● **Prompt**:
Copy every one of the following items word for word.

● **Exercise data**:
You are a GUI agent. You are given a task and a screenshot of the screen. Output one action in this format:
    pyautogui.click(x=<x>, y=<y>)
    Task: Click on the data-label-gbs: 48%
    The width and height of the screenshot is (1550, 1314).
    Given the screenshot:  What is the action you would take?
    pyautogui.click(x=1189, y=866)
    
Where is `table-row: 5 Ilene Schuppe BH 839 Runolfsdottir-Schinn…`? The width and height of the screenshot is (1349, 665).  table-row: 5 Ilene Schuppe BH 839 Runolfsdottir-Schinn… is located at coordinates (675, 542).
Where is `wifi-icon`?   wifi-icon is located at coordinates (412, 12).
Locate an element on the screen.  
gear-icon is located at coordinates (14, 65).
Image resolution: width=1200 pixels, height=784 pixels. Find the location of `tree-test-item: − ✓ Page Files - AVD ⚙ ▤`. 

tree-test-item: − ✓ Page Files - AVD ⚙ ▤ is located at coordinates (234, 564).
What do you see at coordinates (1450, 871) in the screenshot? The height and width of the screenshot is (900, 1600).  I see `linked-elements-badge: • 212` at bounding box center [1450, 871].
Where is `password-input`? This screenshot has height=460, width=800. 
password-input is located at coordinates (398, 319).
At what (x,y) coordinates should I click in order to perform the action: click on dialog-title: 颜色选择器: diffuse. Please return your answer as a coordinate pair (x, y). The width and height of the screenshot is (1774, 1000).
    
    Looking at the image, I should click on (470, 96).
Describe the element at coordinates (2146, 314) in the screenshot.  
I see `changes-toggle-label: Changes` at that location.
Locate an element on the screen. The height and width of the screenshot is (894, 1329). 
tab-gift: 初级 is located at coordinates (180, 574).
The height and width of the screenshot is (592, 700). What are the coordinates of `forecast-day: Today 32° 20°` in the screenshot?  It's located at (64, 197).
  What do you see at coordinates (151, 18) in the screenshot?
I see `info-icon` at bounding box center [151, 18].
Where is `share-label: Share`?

● **Answer section**:
You are a GUI agent. You are given a task and a screenshot of the screen. Output one action in this format:
    pyautogui.click(x=<x>, y=<y>)
    Task: Click on the data-label-gbs: 48%
    The width and height of the screenshot is (1550, 1314).
    Given the screenshot:  What is the action you would take?
    pyautogui.click(x=1189, y=866)
    
Where is `table-row: 5 Ilene Schuppe BH 839 Runolfsdottir-Schinn…`? The width and height of the screenshot is (1349, 665).  table-row: 5 Ilene Schuppe BH 839 Runolfsdottir-Schinn… is located at coordinates (675, 542).
Where is `wifi-icon`?   wifi-icon is located at coordinates (412, 12).
Locate an element on the screen.  
gear-icon is located at coordinates (14, 65).
Image resolution: width=1200 pixels, height=784 pixels. Find the location of `tree-test-item: − ✓ Page Files - AVD ⚙ ▤`. 

tree-test-item: − ✓ Page Files - AVD ⚙ ▤ is located at coordinates (234, 564).
What do you see at coordinates (1450, 871) in the screenshot? The height and width of the screenshot is (900, 1600).  I see `linked-elements-badge: • 212` at bounding box center [1450, 871].
Where is `password-input`? This screenshot has height=460, width=800. 
password-input is located at coordinates (398, 319).
At what (x,y) coordinates should I click in order to perform the action: click on dialog-title: 颜色选择器: diffuse. Please return your answer as a coordinate pair (x, y). The width and height of the screenshot is (1774, 1000).
    
    Looking at the image, I should click on (470, 96).
Describe the element at coordinates (2146, 314) in the screenshot.  
I see `changes-toggle-label: Changes` at that location.
Locate an element on the screen. The height and width of the screenshot is (894, 1329). 
tab-gift: 初级 is located at coordinates (180, 574).
The height and width of the screenshot is (592, 700). What are the coordinates of `forecast-day: Today 32° 20°` in the screenshot?  It's located at (64, 197).
  What do you see at coordinates (151, 18) in the screenshot?
I see `info-icon` at bounding box center [151, 18].
Where is `share-label: Share`?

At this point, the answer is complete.